■ Work to be completed
Copy the lines starting at "Locate an element on the screen. The" and ending at "Score is located at coordinates (1146, 733).", switching every "repository" to "repo" and leaving all other text unchanged.

-- START OF Material --

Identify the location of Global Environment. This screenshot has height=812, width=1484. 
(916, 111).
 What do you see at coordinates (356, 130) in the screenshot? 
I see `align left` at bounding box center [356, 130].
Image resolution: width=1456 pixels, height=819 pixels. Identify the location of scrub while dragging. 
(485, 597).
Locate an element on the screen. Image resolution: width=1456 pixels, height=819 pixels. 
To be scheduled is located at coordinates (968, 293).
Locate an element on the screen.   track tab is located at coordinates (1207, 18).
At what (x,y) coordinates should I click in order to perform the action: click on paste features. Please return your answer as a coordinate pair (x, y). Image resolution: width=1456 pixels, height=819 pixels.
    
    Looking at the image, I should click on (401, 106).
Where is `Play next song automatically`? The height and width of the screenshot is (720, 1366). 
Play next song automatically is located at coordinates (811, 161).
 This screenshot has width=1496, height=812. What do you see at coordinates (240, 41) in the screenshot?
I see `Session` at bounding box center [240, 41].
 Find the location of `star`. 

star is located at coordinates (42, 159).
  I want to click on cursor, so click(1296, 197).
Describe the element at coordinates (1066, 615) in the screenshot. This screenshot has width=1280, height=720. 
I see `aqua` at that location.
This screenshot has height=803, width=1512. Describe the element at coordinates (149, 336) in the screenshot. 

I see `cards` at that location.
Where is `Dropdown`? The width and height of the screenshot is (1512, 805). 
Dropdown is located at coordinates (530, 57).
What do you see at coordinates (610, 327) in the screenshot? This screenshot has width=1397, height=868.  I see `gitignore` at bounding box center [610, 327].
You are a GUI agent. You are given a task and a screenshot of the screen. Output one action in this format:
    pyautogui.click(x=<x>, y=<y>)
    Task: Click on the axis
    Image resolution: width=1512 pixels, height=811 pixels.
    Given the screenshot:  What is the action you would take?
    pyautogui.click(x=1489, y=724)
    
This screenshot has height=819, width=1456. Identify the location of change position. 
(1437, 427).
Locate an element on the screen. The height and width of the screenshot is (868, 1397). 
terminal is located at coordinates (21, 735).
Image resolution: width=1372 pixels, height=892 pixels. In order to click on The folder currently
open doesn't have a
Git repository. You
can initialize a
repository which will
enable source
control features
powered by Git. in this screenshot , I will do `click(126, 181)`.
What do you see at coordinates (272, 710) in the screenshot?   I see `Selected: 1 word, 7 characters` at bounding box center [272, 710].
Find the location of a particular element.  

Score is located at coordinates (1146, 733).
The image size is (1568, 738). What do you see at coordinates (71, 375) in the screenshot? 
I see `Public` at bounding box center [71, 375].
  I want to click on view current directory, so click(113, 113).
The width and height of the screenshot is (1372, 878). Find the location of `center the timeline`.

-- END OF Material --

■ Exercise response
Locate an element on the screen. The height and width of the screenshot is (868, 1397). 
terminal is located at coordinates (21, 735).
Image resolution: width=1372 pixels, height=892 pixels. In order to click on The folder currently
open doesn't have a
Git repo. You
can initialize a
repo which will
enable source
control features
powered by Git. in this screenshot , I will do `click(126, 181)`.
What do you see at coordinates (272, 710) in the screenshot?   I see `Selected: 1 word, 7 characters` at bounding box center [272, 710].
Find the location of a particular element.  

Score is located at coordinates (1146, 733).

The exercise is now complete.